Und wem das nicht reicht und seinen eigenen Look in der Farbkorrektur kreieren will, gibt die FX9 auch eine Lösung: Mit dem separat erhältlichen XDCA Modul ist es möglich via 12G SDI RAW Ausgang in 16bit RAW auf einem externen Rekorder aufzuzeichnen, was für nahezu alle Produktionen mehr als ausreichend Informationen für eine intensive Farbkorrektur bietet.
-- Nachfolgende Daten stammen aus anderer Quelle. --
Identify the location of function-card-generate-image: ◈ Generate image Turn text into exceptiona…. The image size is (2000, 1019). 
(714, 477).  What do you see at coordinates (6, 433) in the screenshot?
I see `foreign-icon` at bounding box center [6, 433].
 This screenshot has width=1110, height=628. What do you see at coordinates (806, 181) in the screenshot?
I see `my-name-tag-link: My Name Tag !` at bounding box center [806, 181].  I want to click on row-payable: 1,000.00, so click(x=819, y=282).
2020: Das Jahr der Vollformatproduktionen

Es lässt sich also festhalten, dass die FX9 eine Menge auf dem Kasten hat und eine logische Weiterentwicklung der FS7-Reihe ist. Sony hat die wenigen Schwachpunkte der FS7 erkannt und die gewünschten Besserungen gebracht, sodass die FX9 gute Chancen besitzt mindestens genauso erfolgreich zu sein.

Es wird auf jeden Fall viele Produktionsfirmen geben, die auf eine FX9 gewartet haben und nun auf diese umsteigen werden. Die Erstauslieferung der Kamera beginnt im Dezember und wird für viele Firmen eine ideale Möglichkeit sein, ihr übriges Budget aus dem Jahre 2019 zu verwenden.

Es bleibt also abzuwarten, wie schnell es immer mehr Produktionen mit Vollformat Kameras geben wird. Wir sind uns auf jeden Fall sicher, dass das Jahr 2020 einen Umschwung mit sich bringen wird von Super35 auf Vollformat. Wir bleiben gespannt!